L’aspettativa di vita alla nascita si attesta a 83,4 anni, perfettamente allineata alla media del Paese.
Per quanto riguarda il personale sanitario, il Piemonte si posiziona sopra la media nazionale: nel 2023 si contano 13,4 operatori ogni 1.000 abitanti (contro gli 11,9 italiani), di cui 1,91 medici (media nazionale 1,85) e 5,09 infermieri (media 4,7).
Sul fronte della sanità territoriale, invece, il quadro appare ancora incompleto. A fronte di una programmazione di 96 Case di Comunità, al 30 giugno di quest’anno 31 strutture hanno attivato almeno un servizio, e solo 6 sono pienamente operative con tutti i servizi obbligatori – tra cui una sola con la presenza sia di medici sia di infermieri. Le Centrali operative territoriali risultano attive e funzionanti, ma la situazione è ben diversa per gli ospedali di comunità: dei 30 previsti, solo uno risulta effettivamente in funzione secondo i dati regionali aggiornati al 30 giugno 2025.

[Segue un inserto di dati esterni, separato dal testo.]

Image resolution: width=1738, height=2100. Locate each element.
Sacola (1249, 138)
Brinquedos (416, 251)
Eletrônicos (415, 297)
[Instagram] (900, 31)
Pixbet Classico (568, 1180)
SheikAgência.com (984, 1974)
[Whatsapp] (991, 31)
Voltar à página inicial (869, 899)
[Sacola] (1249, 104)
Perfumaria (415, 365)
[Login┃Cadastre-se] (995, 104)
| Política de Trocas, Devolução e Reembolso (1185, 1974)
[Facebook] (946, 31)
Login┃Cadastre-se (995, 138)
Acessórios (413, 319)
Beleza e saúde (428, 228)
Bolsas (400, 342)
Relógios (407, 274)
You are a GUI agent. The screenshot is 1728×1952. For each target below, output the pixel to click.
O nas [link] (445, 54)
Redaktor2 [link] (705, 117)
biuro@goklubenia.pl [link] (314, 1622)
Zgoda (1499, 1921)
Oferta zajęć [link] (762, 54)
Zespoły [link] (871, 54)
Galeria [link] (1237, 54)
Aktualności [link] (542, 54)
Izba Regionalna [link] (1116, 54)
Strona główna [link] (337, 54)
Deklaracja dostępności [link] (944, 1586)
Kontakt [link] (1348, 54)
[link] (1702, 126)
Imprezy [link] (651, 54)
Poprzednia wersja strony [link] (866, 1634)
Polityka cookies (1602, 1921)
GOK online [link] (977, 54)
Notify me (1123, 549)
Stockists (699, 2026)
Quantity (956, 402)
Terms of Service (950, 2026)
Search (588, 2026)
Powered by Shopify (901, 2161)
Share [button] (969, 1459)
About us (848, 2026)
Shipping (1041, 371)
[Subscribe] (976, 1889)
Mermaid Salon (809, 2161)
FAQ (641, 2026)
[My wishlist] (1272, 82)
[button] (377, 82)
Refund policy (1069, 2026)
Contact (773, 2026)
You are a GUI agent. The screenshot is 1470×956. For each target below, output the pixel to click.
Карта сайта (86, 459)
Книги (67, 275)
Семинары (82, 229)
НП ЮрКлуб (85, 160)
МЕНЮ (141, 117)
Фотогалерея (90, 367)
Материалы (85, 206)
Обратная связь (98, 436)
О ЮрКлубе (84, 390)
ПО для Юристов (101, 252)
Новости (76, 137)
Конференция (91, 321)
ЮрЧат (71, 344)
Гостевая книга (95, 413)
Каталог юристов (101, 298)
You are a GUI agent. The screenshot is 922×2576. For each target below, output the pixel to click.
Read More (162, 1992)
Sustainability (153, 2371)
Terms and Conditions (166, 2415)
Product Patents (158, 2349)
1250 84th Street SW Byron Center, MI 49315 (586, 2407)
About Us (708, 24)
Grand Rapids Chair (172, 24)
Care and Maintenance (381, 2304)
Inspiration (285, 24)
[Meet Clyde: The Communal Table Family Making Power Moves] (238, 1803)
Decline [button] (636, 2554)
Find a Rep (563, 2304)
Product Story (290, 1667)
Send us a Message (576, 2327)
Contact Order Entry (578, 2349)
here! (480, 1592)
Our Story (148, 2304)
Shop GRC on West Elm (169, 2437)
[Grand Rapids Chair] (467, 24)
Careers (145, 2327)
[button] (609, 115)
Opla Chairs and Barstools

Ma secondo l’assessore regionale alla Sanità, Federico Riboldi, «il Piemonte è tra le Regioni più virtuose d’Italia
con le migliori performance sanitarie mantenendo l’adempienza piena ai livelli essenziali di assistenza e confermando un posizionamento tra le prime in Italia in tutte le aree: prevenzione, assistenza distrettuale e ospedaliera. Un riconoscimento che premia il lavoro di operatori, strutture e sistema regionale nel suo insieme».
Riboldi non ignora le sfide: «Il rapporto fotografa anche le criticità che dobbiamo affrontare con urgenza: le liste d’attesa restano la prima causa di rinuncia alle cure, e la carenza di nuovi laureati in medicina e infermieristica rischia di compromettere la tenuta dei servizi, in particolare nelle aree interne. Su questo puntiamo con decisione per migliorare la sanità pubblica piemontese».
Il tema dell’ospedalizzazione evitabile e delle disuguaglianze territoriali, annuncia l’assessore, sarà centrale nella stesura finale del Piano Socio Sanitario Regionale 2025-2030, già in fase avanzata: «La nostra azione sarà chiara – conclude Riboldi –: consolidare ciò che funziona, riformare ciò che rallenta, garantire la salute come diritto effettivo su tutto il territorio regionale».
Immediato l’affondo del consigliere e segretario regionale del Partito Democratico, Domenico Rossi: «Il rapporto Gimbe è durissimo e fotografa una realtà sotto gli occhi di tutti: il Servizio sanitario vive una crisi strutturale, a causa del definanziamento mascherato. Così aumentano disuguaglianze, spesa privata e personale in fuga. Si tratta di un attacco durissimo alle scelte del governo Meloni e alla propaganda che la destra continua a mettere in campo sul tema del diritto alla salute».
E attacca direttamente Riboldi: «Solo l’assessore sembra non accorgersene e continua a descrivere una realtà lontana dai problemi: snocciola dati, ma dimentica di dire alcune cose: prima di tutto che la qualità delle cure in Piemonte è possibile grazie all’abnegazione degli operatori, nonostante i disastri del governo e che la nostra regione rispetta l’erogazione e adempie i parametri dei livelli essenziali di assistenza ininterrottamente dal 2010. Che secondo quanto riportato nel rapporto in Piemonte mancano 431 medici di medicina generale, che siamo tra le regioni più critiche per la carenza dei pediatri di libera scelta e che spendiamo, insieme alla Lombardia, il 48% del valore complessivo dei contratti per i gettonisti a livello nazionale con un valore assoluto più alto (115,2 milioni di euro contro 105 milioni dei lombardi) pur avendo noi meno della metà degli abitanti. Non dice che sempre dal rapporto si evince che sono aumentate le persone che hanno rinunciato alle cure tra il 2023 e il 2024: siamo a più di 390 mila – incalza Rossi ricordando che – siamo ancora in attesa di un piano straordinario di assunzioni fondato su un’analisi seria dei fabbisogni, ad oggi, mancante».